I have a cousin who is currently employed within a company of about ten which is about to go bust. It's a pretty niche area and she has very little chance of picking up another job anytime soon.

To complicate this, she was diagnosed with MS about two years ago. She's 33 now and is in good health most of the time but, as you all know, this is a progressive disease. She's also a single mother of one.

As you might imagine, in this scenario, retaining her class A PRSI status for illness and - importantly - long term illness benefits is critical.

She feels that with the contacts she's made over the last few years, she could pull her current client list to a new business if she sets it up.

The question is - can this be done so that she can retain her class A PRSI?

What we're looking at right now is that she would have <15% ownership of a new limited company and would not be a director. I and another relative have our own companies and we're happy to take the major share ownership and directors roles for her.

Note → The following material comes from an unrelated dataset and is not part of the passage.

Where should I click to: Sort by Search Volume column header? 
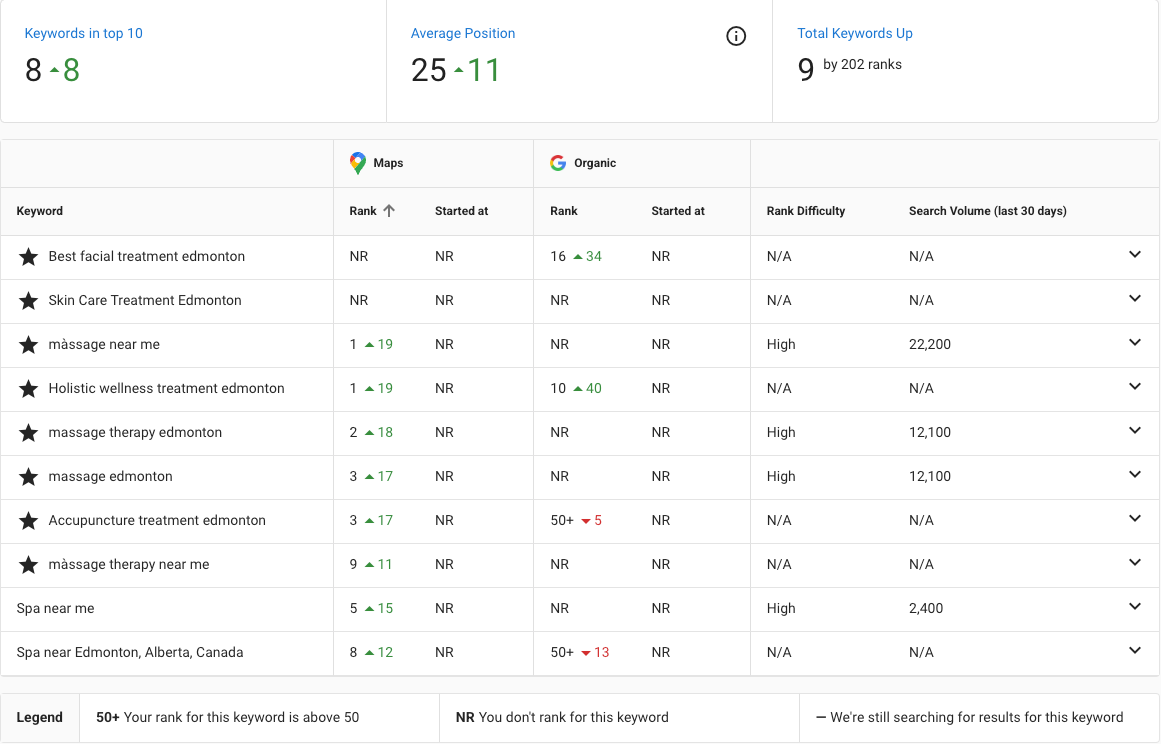click(988, 211)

From [1] below we see that will cover her for her employees PAYE tax credit (which is much less important here) - but, as they say:

So, the questions are:


  • is there a legitimate way for her to keep her class A status (she knows this means larger PRSI costs as well as employers' PRSI);
  • can she 'opt' to pay at class A rates?
  • is there anything illegal about structuring a company as mentioned above to achieve this?
Any help, experience and / or advice would be greatly appreciated.


- John.


[1] Post on smallbusinessadviceireland.blogspot.ie entitled "Company Directors, the PAYE tax credit & Employers PRSI"
 
Well if you and your other relative set up a company and you two own all the shares and are the two directors then she is an employee of that company and owns no shares and is not a director then it's class A. When in fact she is a director and you are holding the shares in trust for her.

If she owns more than 15% of the shares then she does not get the PAYE Cr. So why not take 33% of the shares each and have 3 directors she does not control the company but gets a salary and you have your interest in shares in return for acting as directors and mentoring her.

6 of one and half a dozen of another.

Control would be more than 50% or a husband and wife 50% each.